Mark data as sensitive in python

... The only solution to this is to use mutable data structures. That is, you must only use data structures that allow you to dynamically replace elements. For example, in Python you can use lists to store an array of characters. However, every time you add or remove an element from a list, the language might copy the entire list behind your back, depending on the implementation details. To be safe, if you have to dynamically resize a data structure, you should create a new one, copy data, and then write over the old one. For example:

def paranoid_add_character_to_list(ch, l):
  """Copy l, adding a new character, ch.  Erase l.  Return the result."""
  new_list = []
  for i in range(len(l)):
    new_list.append(0)
  new_list.append(ch)
  for i in range(len(l)):
    new_list[i] = l[i]
    l[i] = 0
  return new_list

Source: http://www.ibm.com/developerworks/library/s-data.html

  • Author: John Viega ([email protected]) is co-author of Building Secure Software (Addison-Wesley, 2001) and Java Enterprise Architecture (O'Reilly and Associates, 2001). John has authored more than 50 technical publications, primarily in the area of software security.

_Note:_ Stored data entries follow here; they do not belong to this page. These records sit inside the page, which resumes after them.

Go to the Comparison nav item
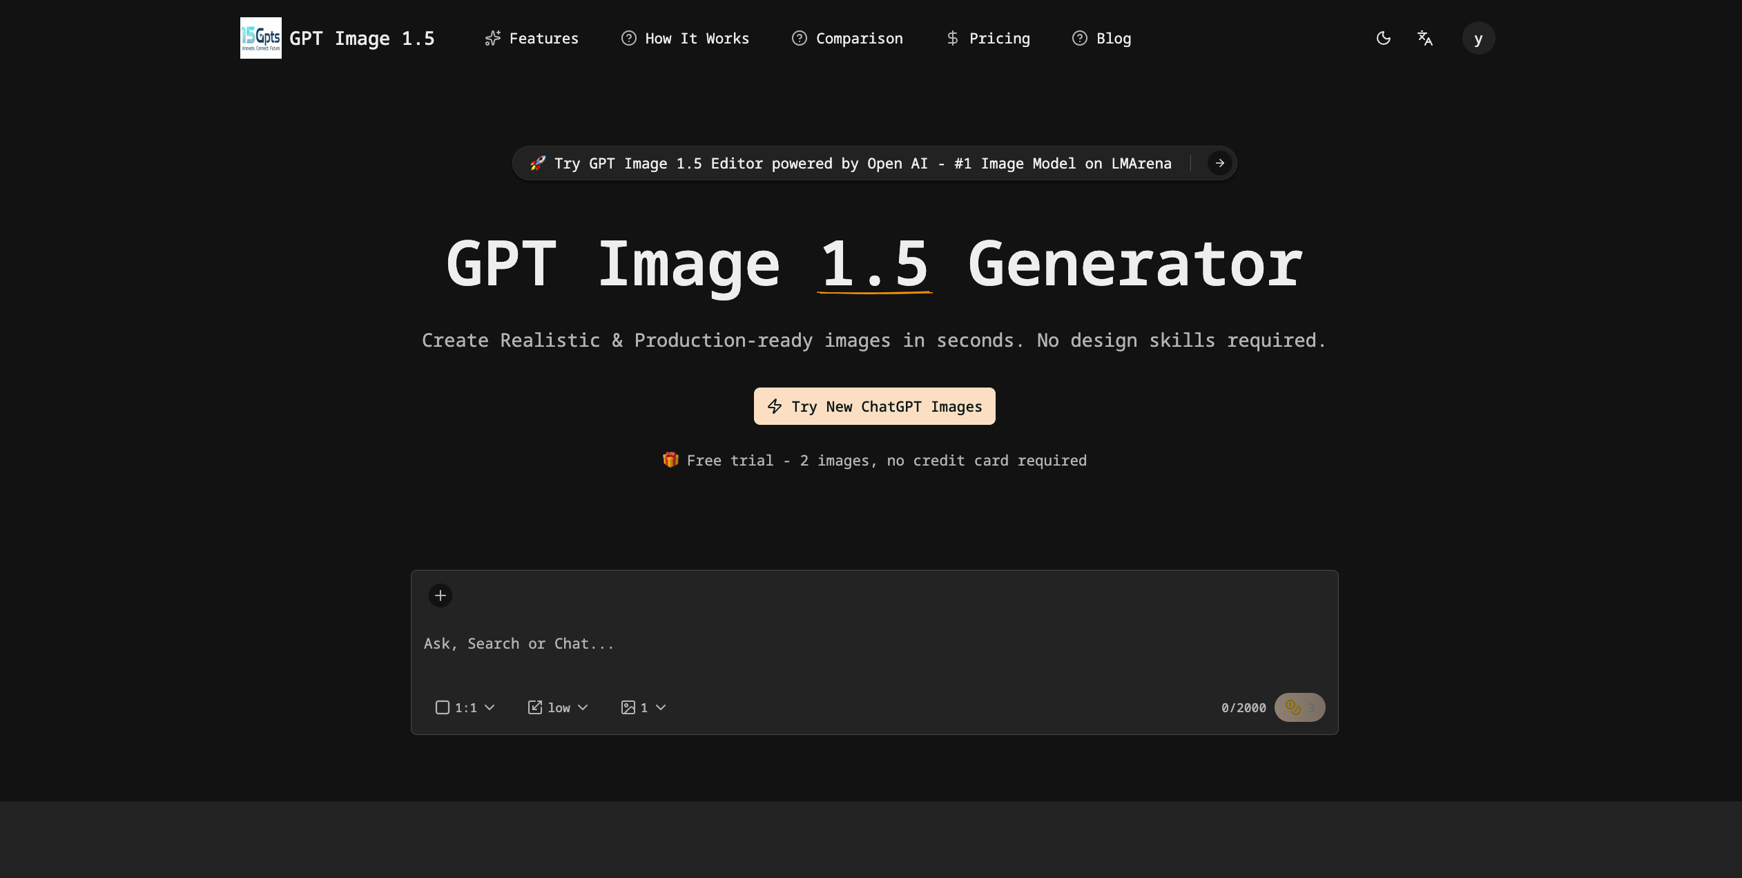 coord(847,39)
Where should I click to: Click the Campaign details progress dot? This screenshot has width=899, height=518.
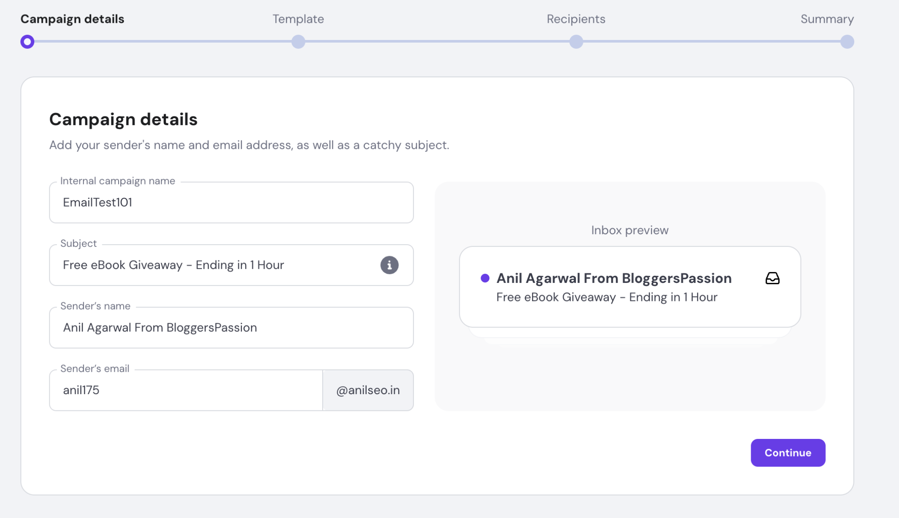tap(28, 42)
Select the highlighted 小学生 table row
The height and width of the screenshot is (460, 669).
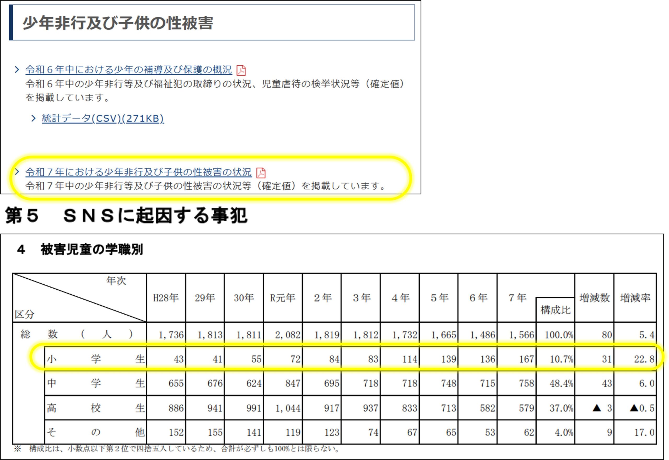(95, 359)
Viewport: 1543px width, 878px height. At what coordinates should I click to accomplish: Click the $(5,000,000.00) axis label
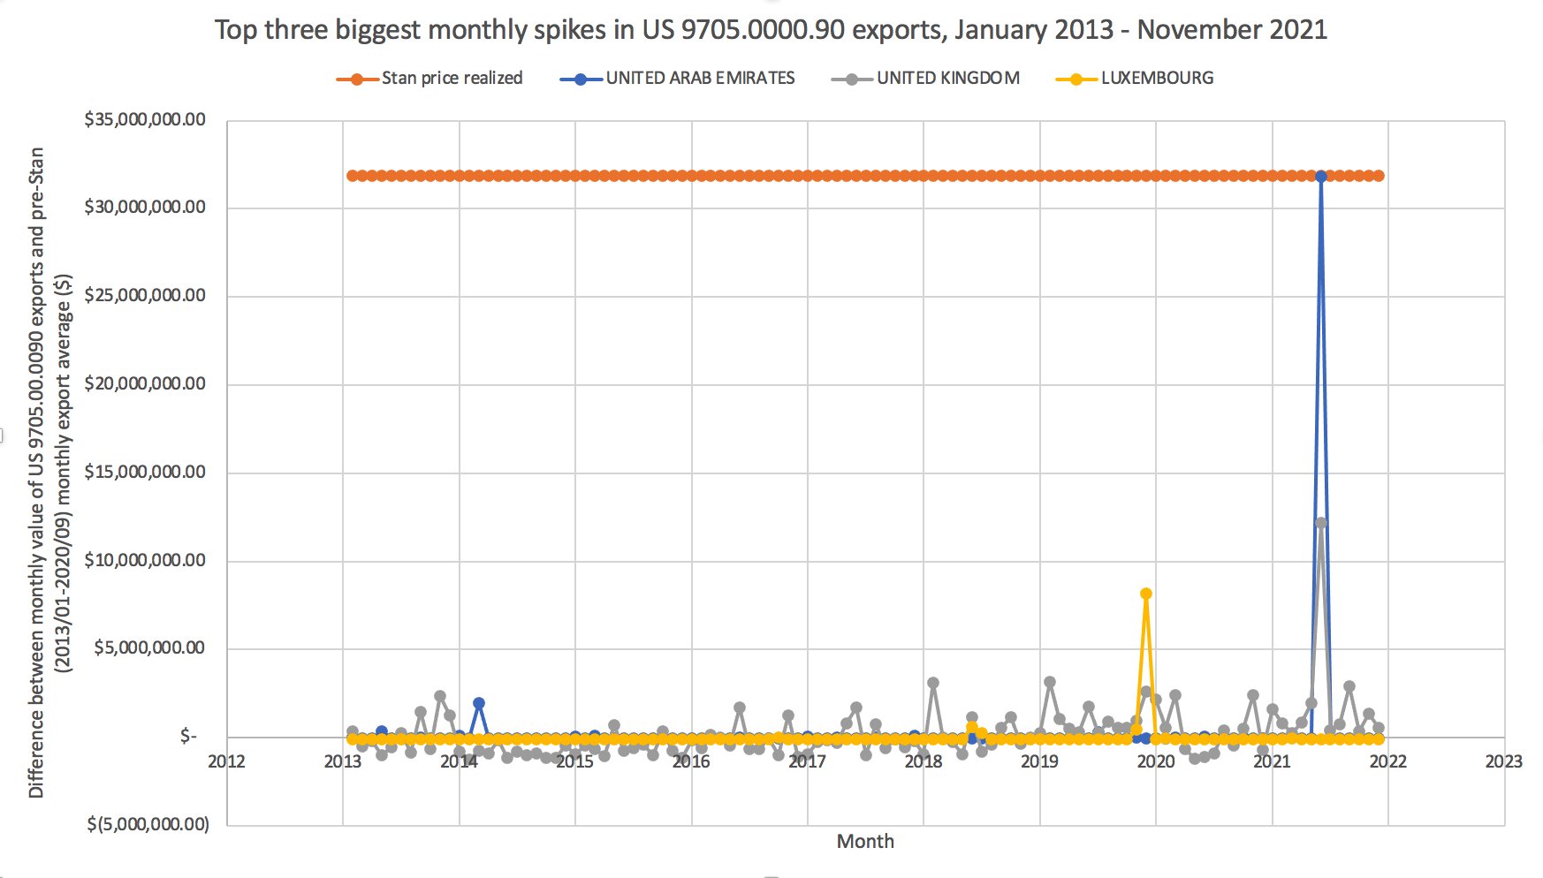(146, 824)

He also wrote Mailman, the GNU Mailing List Manager and ITS4, a tool for finding security vulnerabilities in C and C++ code.

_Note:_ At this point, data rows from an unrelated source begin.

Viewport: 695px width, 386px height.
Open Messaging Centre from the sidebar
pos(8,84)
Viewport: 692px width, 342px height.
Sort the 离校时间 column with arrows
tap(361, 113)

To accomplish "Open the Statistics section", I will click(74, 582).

No way to "mark as sensitive", but you could encrypt the data in memory and decrypt it again when you need to use it -- not a perfect solution but the best I can think of.


Edit

I have made a solution that uses ctypes (which in turn uses C) to zero memory.

import sys
import ctypes

def zerome(string):
    location = id(string) + 20
    size     = sys.getsizeof(string) - 20

    memset =  ctypes.cdll.msvcrt.memset
    # For Linux, use the following. Change the 6 to whatever it is on your computer.
    # memset =  ctypes.CDLL("libc.so.6").memset

    print "Clearing 0x%08x size %i bytes" % (location, size)

    memset(location, 0, size)

I make no guarantees of the safety of this code. It is tested to work on x86 and CPython 2.6.2. A longer writeup is here.

Decrypting and encrypting in Python will not work. Strings and Integers are interned and persistent, which means you are leaving a mess of password information all over the place.

Hashing is the standard answer, though of course the plaintext eventually needs to be processed somewhere.

The correct solution is to do the sensitive processes as a C module.

But if your memory is constantly being compromised, I would rethink your security setup.